* begin Data supplied *

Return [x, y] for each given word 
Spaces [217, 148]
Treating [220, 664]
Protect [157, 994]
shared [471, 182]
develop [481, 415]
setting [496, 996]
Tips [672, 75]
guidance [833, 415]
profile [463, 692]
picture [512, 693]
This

* end Data supplied *

### To be done
Copy every one of the records above word for word, keeping each line as it appears.

### Result for this task
Return [x, y] for each given word 
Spaces [217, 148]
Treating [220, 664]
Protect [157, 994]
shared [471, 182]
develop [481, 415]
setting [496, 996]
Tips [672, 75]
guidance [833, 415]
profile [463, 692]
picture [512, 693]
This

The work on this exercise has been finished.